• **Activity**: Write the entries again exactly, with no line missing.
'''
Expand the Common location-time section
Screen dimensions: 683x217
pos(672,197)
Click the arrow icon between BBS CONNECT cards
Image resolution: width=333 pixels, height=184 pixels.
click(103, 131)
'''
• **Finished task**:
Expand the Common location-time section
Screen dimensions: 683x217
pos(672,197)
Click the arrow icon between BBS CONNECT cards
Image resolution: width=333 pixels, height=184 pixels.
click(103, 131)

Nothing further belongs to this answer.